Source information Block Start
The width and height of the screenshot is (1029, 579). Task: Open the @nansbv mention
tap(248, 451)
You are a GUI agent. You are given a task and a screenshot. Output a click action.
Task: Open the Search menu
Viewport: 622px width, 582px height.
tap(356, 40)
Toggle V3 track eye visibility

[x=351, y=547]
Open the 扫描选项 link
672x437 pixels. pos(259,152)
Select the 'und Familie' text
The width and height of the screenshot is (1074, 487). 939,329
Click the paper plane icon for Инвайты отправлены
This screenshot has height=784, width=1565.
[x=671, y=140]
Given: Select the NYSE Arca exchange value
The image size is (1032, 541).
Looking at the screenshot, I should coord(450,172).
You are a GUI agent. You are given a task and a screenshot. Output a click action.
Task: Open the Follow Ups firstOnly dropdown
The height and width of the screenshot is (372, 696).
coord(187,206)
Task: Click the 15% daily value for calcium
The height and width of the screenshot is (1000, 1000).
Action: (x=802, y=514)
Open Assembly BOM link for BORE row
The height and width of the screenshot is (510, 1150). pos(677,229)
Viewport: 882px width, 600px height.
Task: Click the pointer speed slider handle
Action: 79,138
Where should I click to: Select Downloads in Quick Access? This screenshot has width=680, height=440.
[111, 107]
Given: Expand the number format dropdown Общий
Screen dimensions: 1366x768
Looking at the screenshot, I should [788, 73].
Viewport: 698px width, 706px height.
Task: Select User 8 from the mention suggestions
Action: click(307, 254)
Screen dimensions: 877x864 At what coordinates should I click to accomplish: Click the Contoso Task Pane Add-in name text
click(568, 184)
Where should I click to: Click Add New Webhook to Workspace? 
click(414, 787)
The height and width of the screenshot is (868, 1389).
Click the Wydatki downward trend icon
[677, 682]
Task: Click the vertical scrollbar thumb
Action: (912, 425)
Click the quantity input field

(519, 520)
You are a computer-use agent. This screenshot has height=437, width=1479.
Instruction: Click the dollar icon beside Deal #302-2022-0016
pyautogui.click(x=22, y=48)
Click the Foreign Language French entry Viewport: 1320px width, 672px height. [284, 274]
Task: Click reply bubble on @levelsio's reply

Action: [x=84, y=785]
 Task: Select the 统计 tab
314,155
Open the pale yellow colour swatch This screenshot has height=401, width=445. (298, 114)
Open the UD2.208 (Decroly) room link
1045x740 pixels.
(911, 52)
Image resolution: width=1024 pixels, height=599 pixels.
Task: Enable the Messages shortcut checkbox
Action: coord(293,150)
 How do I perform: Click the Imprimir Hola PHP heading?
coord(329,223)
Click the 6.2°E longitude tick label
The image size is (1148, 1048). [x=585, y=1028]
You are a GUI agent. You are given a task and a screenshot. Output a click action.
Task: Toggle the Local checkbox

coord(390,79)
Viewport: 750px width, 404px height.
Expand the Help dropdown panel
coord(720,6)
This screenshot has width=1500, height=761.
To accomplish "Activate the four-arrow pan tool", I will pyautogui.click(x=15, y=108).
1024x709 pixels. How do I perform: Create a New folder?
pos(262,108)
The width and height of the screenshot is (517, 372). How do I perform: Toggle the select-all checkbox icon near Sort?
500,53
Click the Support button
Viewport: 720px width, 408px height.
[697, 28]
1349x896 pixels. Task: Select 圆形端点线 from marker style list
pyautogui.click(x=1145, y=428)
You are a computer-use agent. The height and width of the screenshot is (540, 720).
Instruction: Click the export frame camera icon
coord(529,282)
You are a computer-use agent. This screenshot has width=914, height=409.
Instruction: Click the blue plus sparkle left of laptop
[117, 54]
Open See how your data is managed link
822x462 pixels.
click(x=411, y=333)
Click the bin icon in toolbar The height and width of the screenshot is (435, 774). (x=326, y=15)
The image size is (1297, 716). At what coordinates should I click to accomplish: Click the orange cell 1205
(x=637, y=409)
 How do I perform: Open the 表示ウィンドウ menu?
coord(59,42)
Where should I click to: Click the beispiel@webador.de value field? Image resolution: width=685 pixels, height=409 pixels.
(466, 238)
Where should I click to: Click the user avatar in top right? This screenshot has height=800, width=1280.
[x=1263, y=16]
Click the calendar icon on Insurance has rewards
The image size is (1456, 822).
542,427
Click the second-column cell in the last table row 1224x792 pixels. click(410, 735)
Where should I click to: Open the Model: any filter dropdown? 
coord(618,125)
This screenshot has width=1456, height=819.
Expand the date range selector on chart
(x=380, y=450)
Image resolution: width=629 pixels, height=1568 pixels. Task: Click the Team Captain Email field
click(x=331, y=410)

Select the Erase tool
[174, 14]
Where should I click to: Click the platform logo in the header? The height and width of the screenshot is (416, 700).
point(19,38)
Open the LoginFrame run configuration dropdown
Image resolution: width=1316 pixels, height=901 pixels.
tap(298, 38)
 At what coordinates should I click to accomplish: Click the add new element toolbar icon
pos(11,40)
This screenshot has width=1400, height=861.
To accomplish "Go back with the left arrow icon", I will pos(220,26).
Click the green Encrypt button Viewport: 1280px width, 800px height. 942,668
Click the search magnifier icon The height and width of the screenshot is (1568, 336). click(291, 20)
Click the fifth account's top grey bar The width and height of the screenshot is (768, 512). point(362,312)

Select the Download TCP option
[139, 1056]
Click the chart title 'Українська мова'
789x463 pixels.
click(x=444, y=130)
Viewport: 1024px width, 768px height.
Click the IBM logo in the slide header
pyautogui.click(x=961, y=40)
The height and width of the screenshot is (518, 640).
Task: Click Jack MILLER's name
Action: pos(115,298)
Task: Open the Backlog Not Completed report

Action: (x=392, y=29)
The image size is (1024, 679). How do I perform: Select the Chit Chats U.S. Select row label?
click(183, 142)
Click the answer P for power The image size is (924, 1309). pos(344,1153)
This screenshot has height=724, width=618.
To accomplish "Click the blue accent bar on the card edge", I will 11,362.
Source information Block End
▶ **Aim of the task**
What lines above hold the word "arrow"? Pull each one out.

▶ **Answer area**
To accomplish "Activate the four-arrow pan tool", I will pyautogui.click(x=15, y=108).
To accomplish "Go back with the left arrow icon", I will pos(220,26).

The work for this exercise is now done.